» **Extracted text**:

<<<<

Several senators expressed concern recently that agencies involved in contingency operations overseas were neglecting recommendations to better manage and oversee their work in war zones.

In 2011, the Commission on Wartime Contracting in Iraq and Afghanistan issued a series of reports that recommended ways for officials at the Defense Department, State Department and U.S. Agency for International Development to keep track of contractors, get better competition for work, and build up their acquisition teams in situations where the urgency of the need can lead to shortcuts.

However, based on a Government Accountability Office report, the agencies hadn’t done enough and were not planning to do more, the senators said.

According to GAO's review, DOD officials have moved ahead on half of the 30 related recommendations the commission has made. The State Department and USAID had each taken action on roughly one-third of the recommendations applicable to them.

The findings of the latest report underscore why Congress needs to pass contingency contracting reforms, Sen. Claire McCaskill (D-Mo.) said Aug. 1.

“It’s time to use the road map provided by the commission to completely change the way our government contracts during wartime, to make sure these failures are never repeated and to better protect taxpayer dollars,” she said.

McCaskill is chairwoman of the Homeland Security and Governmental Affairs Committee’s Contracting Oversight Subcommittee and the Armed Services Committee’s Readiness and Management Support Subcommittee.

>>>>

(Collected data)
<<<<

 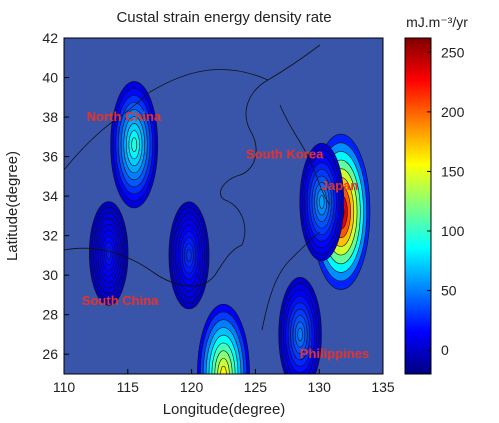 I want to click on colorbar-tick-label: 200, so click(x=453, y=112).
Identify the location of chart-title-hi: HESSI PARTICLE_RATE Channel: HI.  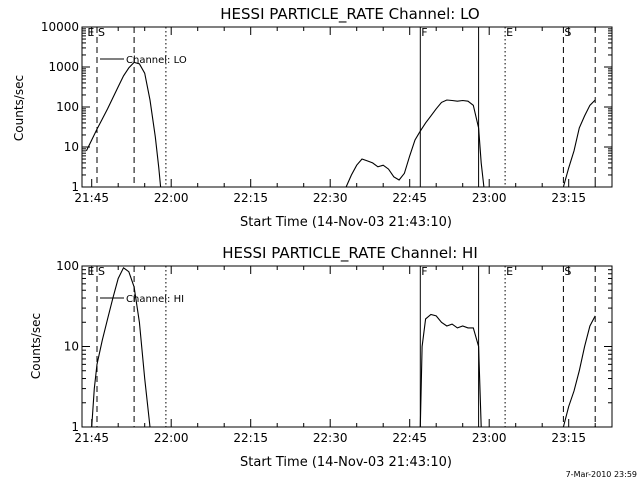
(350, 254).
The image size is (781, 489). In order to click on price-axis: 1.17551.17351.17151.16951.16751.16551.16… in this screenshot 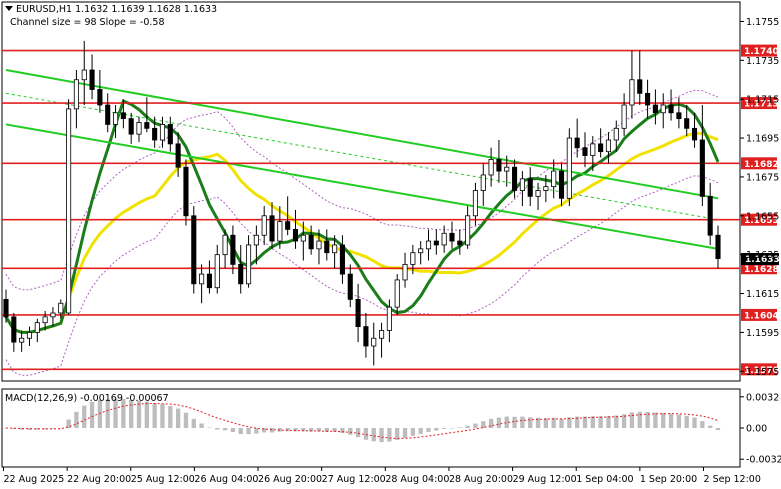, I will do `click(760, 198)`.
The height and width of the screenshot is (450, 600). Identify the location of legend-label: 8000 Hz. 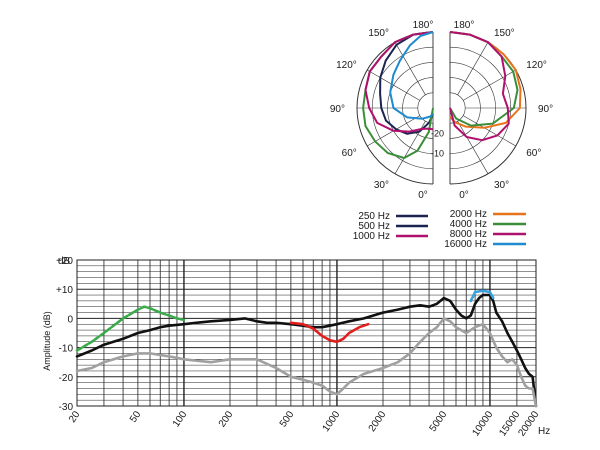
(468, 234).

>>>>

Edit the passage on wartime contracting from "In 2011, the" to "applicable to them.", replacing "senators" with "lawmakers". The records are unrelated to the text and stand apart from it.

In 2011, the Commission on Wartime Contracting in Iraq and Afghanistan issued a series of reports that recommended ways for officials at the Defense Department, State Department and U.S. Agency for International Development to keep track of contractors, get better competition for work, and build up their acquisition teams in situations where the urgency of the need can lead to shortcuts.

However, based on a Government Accountability Office report, the agencies hadn’t done enough and were not planning to do more, the lawmakers said.

According to GAO's review, DOD officials have moved ahead on half of the 30 related recommendations the commission has made. The State Department and USAID had each taken action on roughly one-third of the recommendations applicable to them.